(Records contained in a dataset)

___

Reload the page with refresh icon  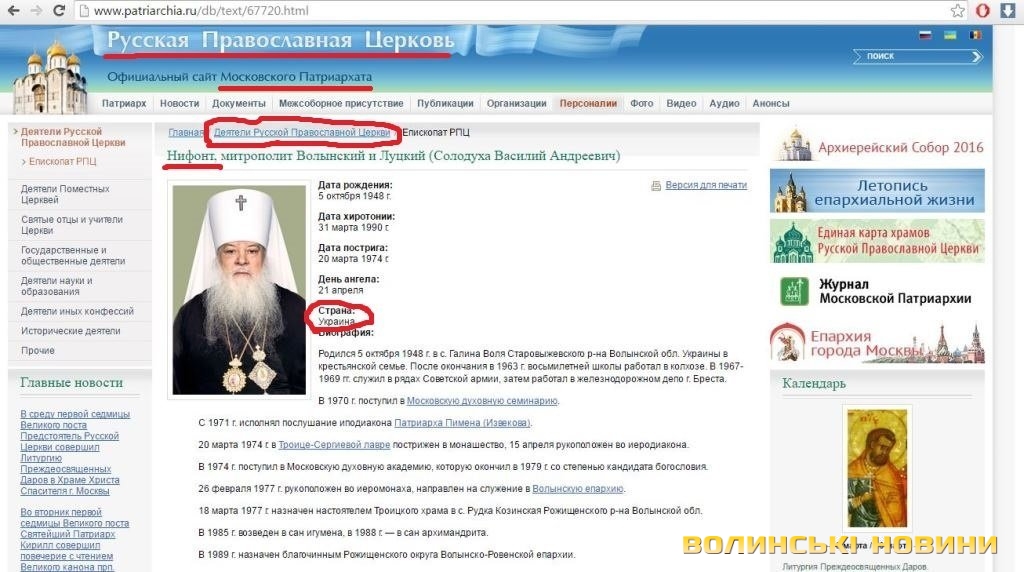(x=59, y=10)
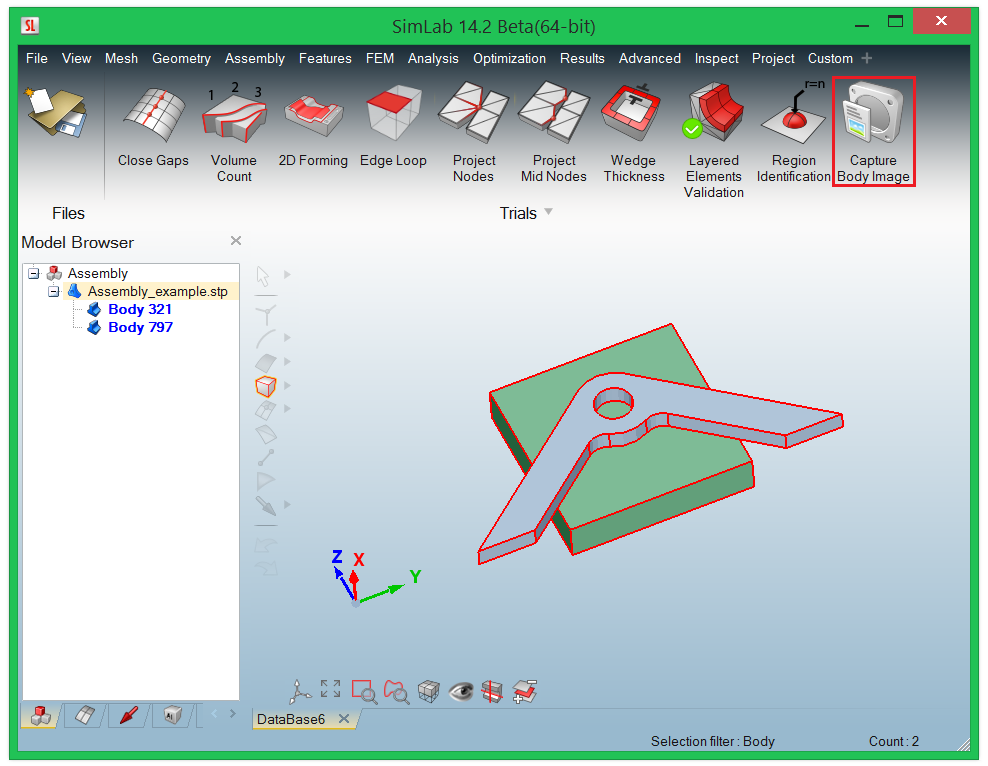The width and height of the screenshot is (988, 766).
Task: Select Body 321 in the Model Browser
Action: click(140, 309)
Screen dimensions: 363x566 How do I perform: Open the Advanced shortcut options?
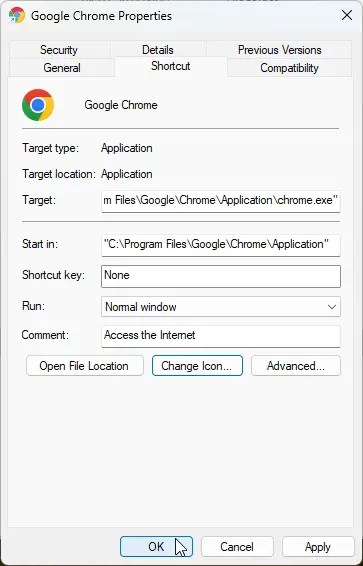click(296, 366)
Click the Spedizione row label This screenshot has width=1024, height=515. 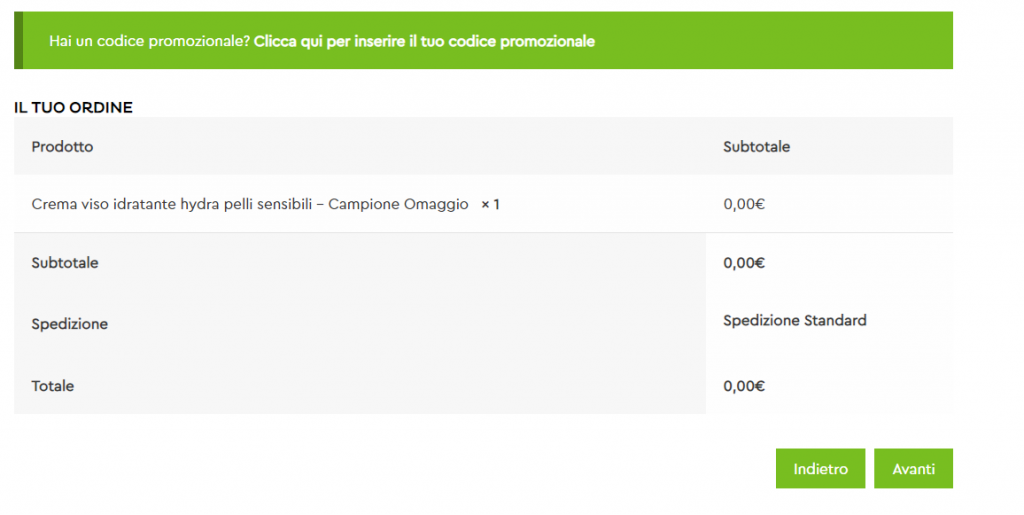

___

- _About this exercise_
Exactly the lines from the one that contains "Screen dimensions: 363x566" through the last line of the records should be set down, and the pictures should be dropped.

- _Solved problem_
Screen dimensions: 363x566 How do I perform: Open the Advanced shortcut options?
click(296, 366)
Click the Spedizione row label This screenshot has width=1024, height=515. 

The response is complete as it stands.